Sea Life Park is a short drive from our house, but today marked only our second visit. There’s no season pass and it’s not as cheap as the Waikiki Aquarium, but not as expensive as, say, Sea World (and is maybe only an eighth of the size). If you live here, you can get a locals rate.
Nonetheless, the kids enjoy it, even as Mom and Dad cringe at the hemorrhaging greenbacks. Besides, there’s no Disneyland here to waste our money at. Think of all the money we’re actually, er, saving!
The enclosures seem small, especially compared to the vast Pacific, which is RIGHT THERE.
I wondered if the dolphin and wolphin (the whale-dolphin hybrid born here) jump up and look across the road to the real ocean and plot how to hop across.
There’s the ocean, just beyond the park.
The wholphin looks more or less like a dolphin, except it can jump higher and is a little bit bigger and darker. They’re a cross of a bottlenose dolphin and a false killer whale.

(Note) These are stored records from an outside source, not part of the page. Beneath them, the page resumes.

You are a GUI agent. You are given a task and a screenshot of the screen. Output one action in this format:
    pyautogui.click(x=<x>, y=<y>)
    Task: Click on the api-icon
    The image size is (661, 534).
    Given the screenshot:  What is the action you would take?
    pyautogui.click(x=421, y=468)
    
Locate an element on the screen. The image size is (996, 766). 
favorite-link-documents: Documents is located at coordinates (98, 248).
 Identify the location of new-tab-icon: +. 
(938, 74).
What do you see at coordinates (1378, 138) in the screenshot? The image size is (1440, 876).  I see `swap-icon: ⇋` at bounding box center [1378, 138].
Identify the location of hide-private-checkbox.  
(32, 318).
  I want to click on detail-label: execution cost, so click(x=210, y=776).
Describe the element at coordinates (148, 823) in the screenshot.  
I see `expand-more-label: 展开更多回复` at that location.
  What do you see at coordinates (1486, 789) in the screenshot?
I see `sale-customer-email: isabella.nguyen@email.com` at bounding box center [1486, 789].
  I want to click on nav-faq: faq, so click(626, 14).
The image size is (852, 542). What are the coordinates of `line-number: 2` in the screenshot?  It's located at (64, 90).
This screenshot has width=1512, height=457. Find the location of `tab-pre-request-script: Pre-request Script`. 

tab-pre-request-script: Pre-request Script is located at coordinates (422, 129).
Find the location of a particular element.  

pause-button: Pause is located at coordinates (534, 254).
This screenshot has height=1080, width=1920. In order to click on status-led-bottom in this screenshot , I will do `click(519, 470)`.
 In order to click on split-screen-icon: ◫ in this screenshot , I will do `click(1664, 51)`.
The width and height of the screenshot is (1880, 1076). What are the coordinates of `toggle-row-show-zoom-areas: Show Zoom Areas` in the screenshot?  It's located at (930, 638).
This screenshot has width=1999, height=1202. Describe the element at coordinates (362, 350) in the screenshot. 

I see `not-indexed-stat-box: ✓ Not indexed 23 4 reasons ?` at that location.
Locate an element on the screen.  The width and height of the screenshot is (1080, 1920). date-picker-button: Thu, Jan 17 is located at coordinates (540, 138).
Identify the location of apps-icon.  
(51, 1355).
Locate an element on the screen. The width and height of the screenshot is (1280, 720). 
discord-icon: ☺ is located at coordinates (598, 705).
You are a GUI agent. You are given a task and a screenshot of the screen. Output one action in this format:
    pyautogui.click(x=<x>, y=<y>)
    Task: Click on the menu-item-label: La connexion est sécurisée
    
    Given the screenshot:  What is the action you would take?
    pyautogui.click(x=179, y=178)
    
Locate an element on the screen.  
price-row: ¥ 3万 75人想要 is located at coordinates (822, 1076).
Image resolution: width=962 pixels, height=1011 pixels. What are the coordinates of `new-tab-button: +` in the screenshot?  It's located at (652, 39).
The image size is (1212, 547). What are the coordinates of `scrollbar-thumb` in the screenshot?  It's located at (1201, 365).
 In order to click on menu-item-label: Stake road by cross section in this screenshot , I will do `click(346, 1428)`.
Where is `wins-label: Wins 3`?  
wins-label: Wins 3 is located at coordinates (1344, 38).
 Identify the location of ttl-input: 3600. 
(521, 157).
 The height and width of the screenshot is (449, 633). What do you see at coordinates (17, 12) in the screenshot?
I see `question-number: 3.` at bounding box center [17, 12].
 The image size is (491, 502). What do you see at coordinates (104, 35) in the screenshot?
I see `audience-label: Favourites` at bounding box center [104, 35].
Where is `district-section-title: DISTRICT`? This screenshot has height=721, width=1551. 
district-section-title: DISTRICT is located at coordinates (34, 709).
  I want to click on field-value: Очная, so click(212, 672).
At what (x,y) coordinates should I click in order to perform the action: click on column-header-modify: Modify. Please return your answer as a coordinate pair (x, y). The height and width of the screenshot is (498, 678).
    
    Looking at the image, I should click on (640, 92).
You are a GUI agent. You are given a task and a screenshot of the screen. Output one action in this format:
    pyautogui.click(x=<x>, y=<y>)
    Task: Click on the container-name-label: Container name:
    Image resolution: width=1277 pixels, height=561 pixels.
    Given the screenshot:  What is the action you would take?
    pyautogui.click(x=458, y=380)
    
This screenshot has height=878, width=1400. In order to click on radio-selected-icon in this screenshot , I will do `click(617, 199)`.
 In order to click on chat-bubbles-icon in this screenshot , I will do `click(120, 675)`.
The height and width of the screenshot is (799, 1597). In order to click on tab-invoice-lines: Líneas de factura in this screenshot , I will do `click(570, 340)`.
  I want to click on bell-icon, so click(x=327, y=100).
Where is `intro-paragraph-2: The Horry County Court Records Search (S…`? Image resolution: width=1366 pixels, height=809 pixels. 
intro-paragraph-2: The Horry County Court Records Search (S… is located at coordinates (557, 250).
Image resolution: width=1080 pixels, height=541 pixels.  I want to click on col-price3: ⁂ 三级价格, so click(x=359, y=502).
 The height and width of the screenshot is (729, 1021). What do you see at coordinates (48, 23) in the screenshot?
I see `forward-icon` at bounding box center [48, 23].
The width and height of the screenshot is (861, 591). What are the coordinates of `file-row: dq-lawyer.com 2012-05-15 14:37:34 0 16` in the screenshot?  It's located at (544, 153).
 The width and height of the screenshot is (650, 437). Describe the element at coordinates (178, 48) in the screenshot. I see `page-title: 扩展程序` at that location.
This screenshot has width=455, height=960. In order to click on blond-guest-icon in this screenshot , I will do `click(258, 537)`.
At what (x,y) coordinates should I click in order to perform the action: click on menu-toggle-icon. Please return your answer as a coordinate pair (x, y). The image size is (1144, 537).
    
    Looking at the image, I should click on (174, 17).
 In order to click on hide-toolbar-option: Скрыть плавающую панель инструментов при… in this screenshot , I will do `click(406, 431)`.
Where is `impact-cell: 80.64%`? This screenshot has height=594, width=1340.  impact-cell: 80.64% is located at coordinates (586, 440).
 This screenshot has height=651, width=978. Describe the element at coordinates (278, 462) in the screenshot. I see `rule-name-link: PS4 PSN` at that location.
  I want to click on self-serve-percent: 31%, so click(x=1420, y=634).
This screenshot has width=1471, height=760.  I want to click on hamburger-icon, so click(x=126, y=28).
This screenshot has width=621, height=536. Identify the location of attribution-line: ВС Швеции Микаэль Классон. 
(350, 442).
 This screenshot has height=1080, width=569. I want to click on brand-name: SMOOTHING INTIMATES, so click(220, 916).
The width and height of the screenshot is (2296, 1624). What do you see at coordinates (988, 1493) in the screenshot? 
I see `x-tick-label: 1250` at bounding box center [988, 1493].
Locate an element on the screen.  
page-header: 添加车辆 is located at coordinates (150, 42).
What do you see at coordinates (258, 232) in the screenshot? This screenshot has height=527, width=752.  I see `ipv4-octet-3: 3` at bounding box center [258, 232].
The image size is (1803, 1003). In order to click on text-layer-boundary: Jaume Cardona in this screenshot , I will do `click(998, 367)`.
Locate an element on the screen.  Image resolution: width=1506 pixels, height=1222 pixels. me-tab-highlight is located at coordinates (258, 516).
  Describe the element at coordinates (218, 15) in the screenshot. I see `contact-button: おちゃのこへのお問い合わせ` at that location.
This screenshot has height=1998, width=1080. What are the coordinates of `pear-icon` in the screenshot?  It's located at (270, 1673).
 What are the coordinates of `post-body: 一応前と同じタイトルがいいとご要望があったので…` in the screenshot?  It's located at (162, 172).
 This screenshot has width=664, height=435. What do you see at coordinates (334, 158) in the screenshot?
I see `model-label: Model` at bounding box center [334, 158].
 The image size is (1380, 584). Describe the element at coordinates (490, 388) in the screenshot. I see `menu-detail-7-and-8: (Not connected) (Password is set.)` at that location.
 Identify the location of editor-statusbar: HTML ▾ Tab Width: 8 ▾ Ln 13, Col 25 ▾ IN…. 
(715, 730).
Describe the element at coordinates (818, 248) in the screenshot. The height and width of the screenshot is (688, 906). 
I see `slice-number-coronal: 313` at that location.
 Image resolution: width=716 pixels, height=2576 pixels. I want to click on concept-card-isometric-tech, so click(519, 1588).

This is a false killer whale, in case you’re interested. They don’t have any at the park as far as I could tell.
We stopped for lunch and saw a dolphin show and did the play area twice and still got through everything in less than two hours.
At 11:35, you can feed the sea turtles. For $2, purchase a cup of greens, celery, and broccoli and toss them in. You must return the paper cup when done.
You can also pay to get in the water with the dolphins for a kiss and a pet. They have many people get in at once to do it. Another option is the dolphin swim, for another $75 on top of the dolphin fee; and the manta ray (or is it sting ray?) interactive experience, which is something I would never want to do, even if the stingers are removed. I am just not into the sting rays.
The sting ray area is pictured below.
Did our kids like it? Kaiya did, most of all. The others were ready to go and were hot and tired by the end. Somehow, most of the breeze gets shunted away right there by walls and concrete and the mountain on one side. Plan to get a Slurpee on the way home.